**APLICA LO LEÍDO:**
1) En una a tres oraciones, explica por qué, según el pasaje sobre los carros del rey, los frenos se ataban a la cintura del rey.
2) ¿Cuál era la principal arma de ataque según el pasaje sobre los carros del rey?
3) Prosigue el pasaje sobre los carros del rey a partir de su última oración.

A través de varias pinturas del rey en su carro sabemos que los caballos se ataviaban con suntuosas telas y adornos para el cuello y que se ataba un penacho de plumas de avestruz a su cabeza y bridas. No había rastro alguno de ello en la tumba. Los arneses de cuero, evidentemente los de la parte del pecho, se habían desintegrado, pero como la mayor parte de su decoración de oro labrado estaba allí, será posible reconstruir las partes esenciales a base de tiempo y de un estudio cuidadoso. Hasta ahora no sabemos qué clase de bocado se empleaba para dominar los caballos, ya que los ladrones tomaron todo el metal que pudieron llevarse y, sin duda, también los bocados de metal. Por el porte y conducta en general de los caballos, según aparecen retratados en el cofre pintado de esta tumba, se puede suponer que los bocados eran del tipo de freno con barbada. Los frenos, al parecer, pasaban a través de anillas pegadas al arnés y eran lo bastante largos como para ir atados a la cintura del rey, a fin de que éste tuviese los brazos libres para defenderse, ya que el rey siempre iba solo en su carro. Se usaban anteojeras -había varias en la tumba- y los carros estaban dotados de carcajes llenos de flechas, ya que el arco era la principal arma de ataque. Uno de los rasgos más notables y peculiares de las carrozas era un halcón solar dorado pegado al extremo de la vara. Era la escarapela, por decirlo así, de la casa real y, al igual que los penachos de plumas de avestruz sobre las cabezas de los caballos, la utilizaban sólo el rey y los príncipes de su linaje.

**DATOS SUMINISTRADOS:**
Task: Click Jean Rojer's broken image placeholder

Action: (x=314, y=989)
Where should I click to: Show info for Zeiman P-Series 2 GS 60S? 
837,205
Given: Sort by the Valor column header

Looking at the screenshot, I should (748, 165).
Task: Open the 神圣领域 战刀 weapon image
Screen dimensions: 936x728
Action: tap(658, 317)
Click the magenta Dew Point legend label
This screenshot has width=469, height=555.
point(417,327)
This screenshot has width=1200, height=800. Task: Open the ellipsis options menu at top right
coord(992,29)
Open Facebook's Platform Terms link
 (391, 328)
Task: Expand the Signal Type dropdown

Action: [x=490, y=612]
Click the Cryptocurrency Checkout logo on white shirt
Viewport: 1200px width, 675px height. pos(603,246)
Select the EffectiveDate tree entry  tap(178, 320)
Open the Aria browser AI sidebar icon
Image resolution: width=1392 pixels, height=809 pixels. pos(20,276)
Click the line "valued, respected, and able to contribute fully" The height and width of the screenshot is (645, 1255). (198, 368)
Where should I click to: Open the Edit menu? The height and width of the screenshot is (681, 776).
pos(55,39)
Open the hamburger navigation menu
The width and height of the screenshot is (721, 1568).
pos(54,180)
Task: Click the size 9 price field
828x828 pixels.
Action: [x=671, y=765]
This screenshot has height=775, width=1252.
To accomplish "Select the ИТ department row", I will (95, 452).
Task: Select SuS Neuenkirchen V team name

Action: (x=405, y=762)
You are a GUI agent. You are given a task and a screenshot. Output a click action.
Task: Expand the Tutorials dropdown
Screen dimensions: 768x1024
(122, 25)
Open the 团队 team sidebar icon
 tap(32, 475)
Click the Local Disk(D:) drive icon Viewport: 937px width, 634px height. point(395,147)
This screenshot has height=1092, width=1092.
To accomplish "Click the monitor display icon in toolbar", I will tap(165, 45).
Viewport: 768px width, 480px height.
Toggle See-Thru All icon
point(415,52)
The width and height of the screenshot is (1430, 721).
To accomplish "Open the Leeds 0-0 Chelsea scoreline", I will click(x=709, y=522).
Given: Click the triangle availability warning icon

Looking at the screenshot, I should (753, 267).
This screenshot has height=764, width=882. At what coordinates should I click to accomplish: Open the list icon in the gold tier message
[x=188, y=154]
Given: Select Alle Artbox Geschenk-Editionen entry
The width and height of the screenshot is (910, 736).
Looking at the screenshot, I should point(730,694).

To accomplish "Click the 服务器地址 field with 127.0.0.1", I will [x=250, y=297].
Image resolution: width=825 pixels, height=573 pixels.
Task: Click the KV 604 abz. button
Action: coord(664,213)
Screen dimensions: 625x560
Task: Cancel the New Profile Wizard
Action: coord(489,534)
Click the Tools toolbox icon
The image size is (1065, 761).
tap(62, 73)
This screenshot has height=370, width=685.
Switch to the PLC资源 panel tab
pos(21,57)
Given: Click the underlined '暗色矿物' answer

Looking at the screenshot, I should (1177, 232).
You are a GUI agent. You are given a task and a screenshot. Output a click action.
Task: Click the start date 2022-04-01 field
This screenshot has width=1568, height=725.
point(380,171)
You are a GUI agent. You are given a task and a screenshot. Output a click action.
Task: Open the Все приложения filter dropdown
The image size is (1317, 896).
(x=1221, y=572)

**RESPUESTAS ESCRITAS:**
1) Los frenos eran lo bastante largos como para ir atados a la cintura del rey para que este tuviera los brazos libres y pudiera defenderse, ya que siempre iba solo en su carro.

2) El arco.

3)
Los cuatro carros que aparecieron en la antecámara (hay otros en el almacén de la cámara funeraria que aún no hemos tocado) pueden dividirse en dos categorías: carrozas y carrocines. De éstos, los últimos eran más abiertos y de construcción más ligera, probablemente para la caza o simplemente para ejercitarse.

Las carrozas, recubiertas de oro, con sus suntuosos aderezos y arneses, debieron de producir un efecto de magnificencia en los desfiles reales, especialmente si pensamos en cómo el metal bruñido debía reflejar el brillante sol de Oriente, un hecho puesto de relieve por la siguiente cita de una tableta de Akhenatón, en que se demarcan los límites de su ciudad: «Su Majestad subió a un gran carro de electro, semejante a Atón cuando se levanta de su horizonte y llena la tierra con su amor…».

Esperamos poder dar una idea de la belleza de las carrozas a través de esta breve descripción. El efecto que debían producir al moverse bajo los cielos de Egipto debió de ser de brillante esplendor, con los adornados arneses reflejando la luz y el ondear de las plumas de los caballos en un gran desfile de brillantez, colorido, resplandor y riqueza tal vez raramente superado en cualquier otro período o por ningún otro pueblo amante de lo espléndido. Este es el tipo de impresiones que obtenemos no sólo de los monumentos, sino a través de lo que el tiempo y las circunstancias nos han dejado en esta tumba.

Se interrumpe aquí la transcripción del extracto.